Simmonds was summoned to Headquarters to give a briefing. The atrocity at Bessingham Hall was so removed from ordinary experience that an eye-witness account was required to dispel disbelief. Piccolo was therefore left to her own devices. She had seen a leaflet about the local History Society in the hotel lobby, and by chance they were meeting that very afternoon, so she decided to attend. A writer’s curiously was always alert to a potential avenue of inspiration. She’d actually long considered penning an historical novel.

A small community hall was the location and the subject was the Roman ruins that were situated just outside the town. They were a minor tourist attraction, but apparently of major academic archaeological importance. Unfortunately it was a dull presentation as such enthusiast events are prone to be – preaching to the converted seldom requiring great oratory. There was some socialising amongst the dozen or so attendees at the end, and Piccolo was quickly identified as a newcomer. Eyebrows were raised when they discovered she was the police Inspector’s wife, the murder and subsequent investigation being the talk of the town. Luckily the horror at the Hall had not yet been made public. Some of the members asked probing questions about the case but Piccolo deftly batted them aside saying she knew nothing and was simply keeping her husband company.

‘Are you particularly interested in the ruins?’ asked Arthur Morgan, the group’s Treasurer.

‘I have to admit that I had not heard of them until today’ said Piccolo adding: ‘Fascinating lecture’.

‘Well if you’d care to visit I’d be happy to facilitate’ offered Arthur ‘although you’d need to wait until we have cleaned up the site’.

‘Oh’ said Piccolo ‘are you in the middle of an excavation?’

‘Not quite dear lady. We have been vandalised. Some miscreants have daubed the walls with strange graphics’.

‘Did you tell her that they are satanic symbols?’ said a small voice that had ambled up behind them. ‘Veronica Bainbridge’ she introduced herself ‘Town Librarian’.

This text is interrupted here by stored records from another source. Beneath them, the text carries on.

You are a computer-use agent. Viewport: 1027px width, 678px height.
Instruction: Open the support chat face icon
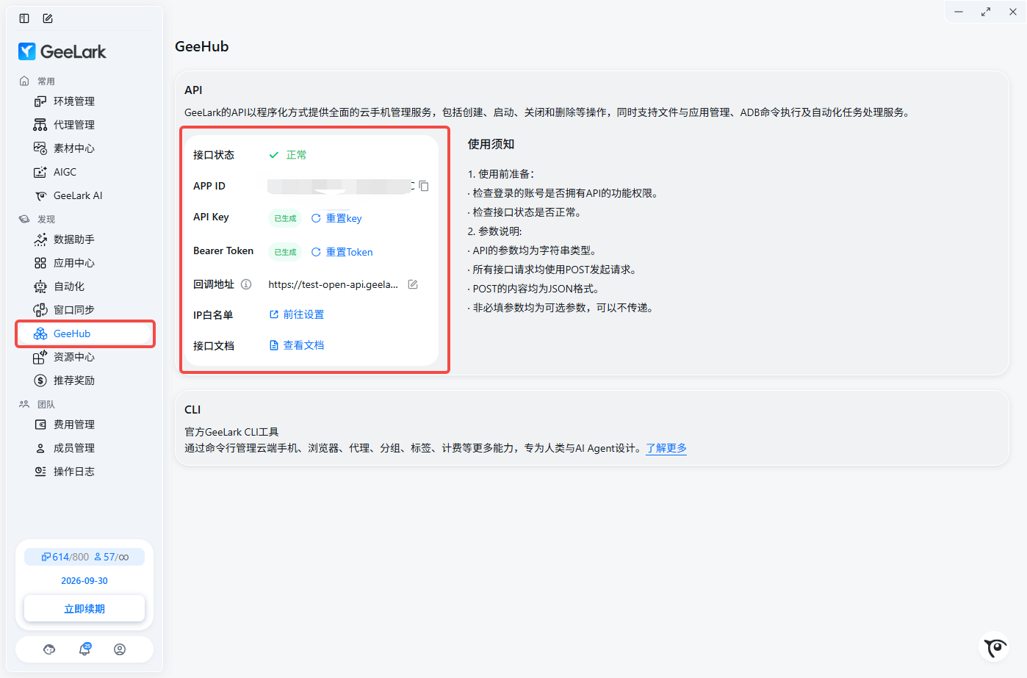pos(49,649)
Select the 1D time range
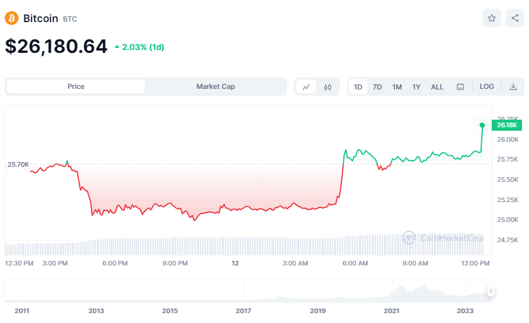The image size is (529, 323). click(358, 87)
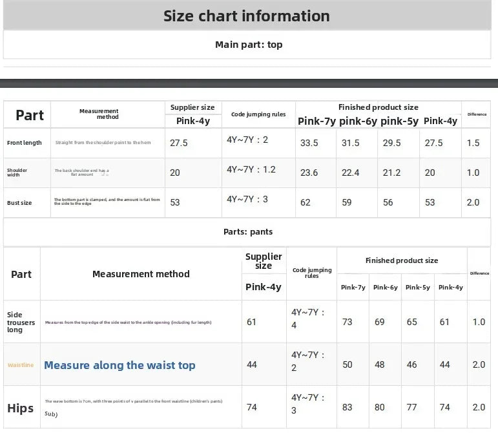Click the 'Size chart information' title
This screenshot has width=498, height=433.
[247, 16]
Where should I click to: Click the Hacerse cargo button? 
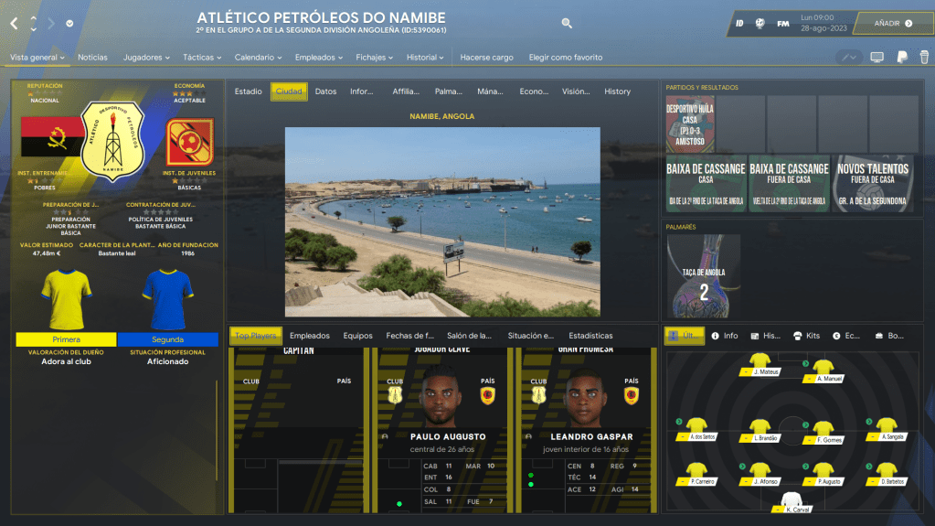tap(486, 58)

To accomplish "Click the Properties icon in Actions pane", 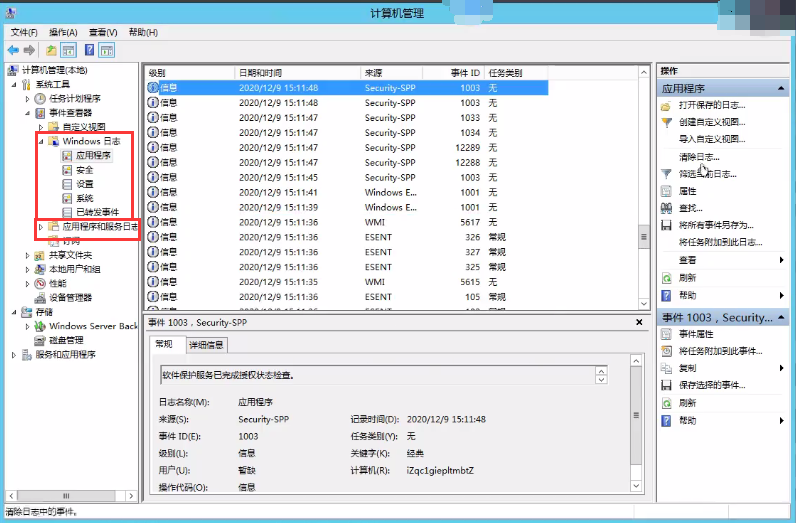I will tap(666, 191).
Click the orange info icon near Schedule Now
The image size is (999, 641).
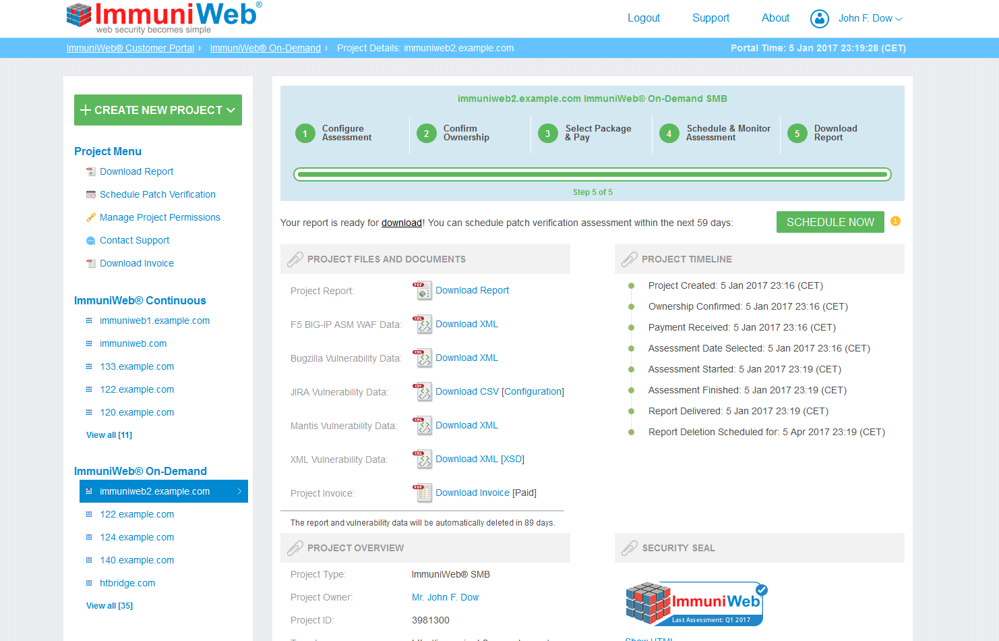coord(895,221)
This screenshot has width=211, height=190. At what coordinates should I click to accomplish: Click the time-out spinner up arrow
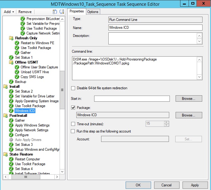[x=166, y=122]
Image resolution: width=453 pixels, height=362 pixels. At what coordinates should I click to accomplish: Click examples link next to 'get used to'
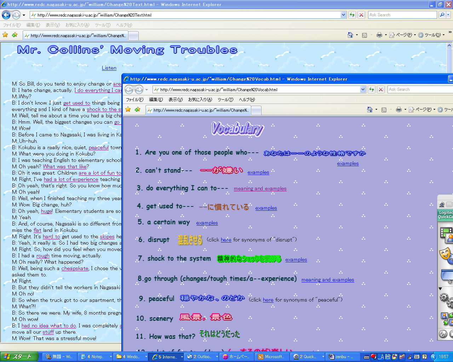(x=266, y=208)
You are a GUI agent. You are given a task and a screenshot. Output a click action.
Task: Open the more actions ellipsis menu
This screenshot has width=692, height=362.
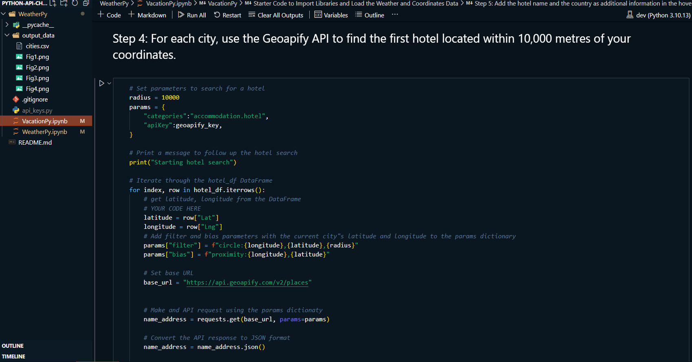395,15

Now Piccolo was genuinely intrigued.

‘And Society stalwart’ added Arthur ‘and no I haven’t as I’ve not yet examined them closely enough to draw any such conclusion’.

‘Well I have’ said Veronica ‘and they are clearly satanic, I cross-checked with an encyclopaedia. Freshly painted too. Someone has been up there recently conducting some diabolic ceremony’. She was very earnest.

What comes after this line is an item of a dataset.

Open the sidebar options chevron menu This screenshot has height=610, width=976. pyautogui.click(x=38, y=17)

‘You can’t be sure of that’ said Arthur ‘and none of that devil worship stuff is real anyway’.

‘Sure as can be with what I can see with my own eyes. That Mortimer has a whole Occult section in his shop, I bet he’s involved, probably at the heart of it’ Veronica expounded.

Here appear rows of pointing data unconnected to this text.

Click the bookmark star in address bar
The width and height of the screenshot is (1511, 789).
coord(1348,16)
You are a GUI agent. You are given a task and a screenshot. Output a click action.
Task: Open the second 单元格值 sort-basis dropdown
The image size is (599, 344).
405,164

‘Mortimer?’ asked Piccolo.

‘Mortimer Catchpole’ said Veronica ‘second-hand and antiquarian book dealer, has a shop in Market Street. Lives up at the Old Mill. Family has been here forever but he’s the last of his line. The most dangerous man in Bessingham!’

‘Please, Veronica’ said Arthur ‘such slander’.

‘Well he’s a strange one mind’ she continued ‘keeps himself to himself. There have been rumours’.

‘Rumours?’ asked Piccolo.

‘Rumours linking him to virtually everything bad that’s ever happened’ interjected Arthur ‘even the murder of poor Margaret Howard. Load of nonsense if you ask me. Places like this tend not to like people who don’t fit in. They become easy prey for all sorts of malicious gossip’.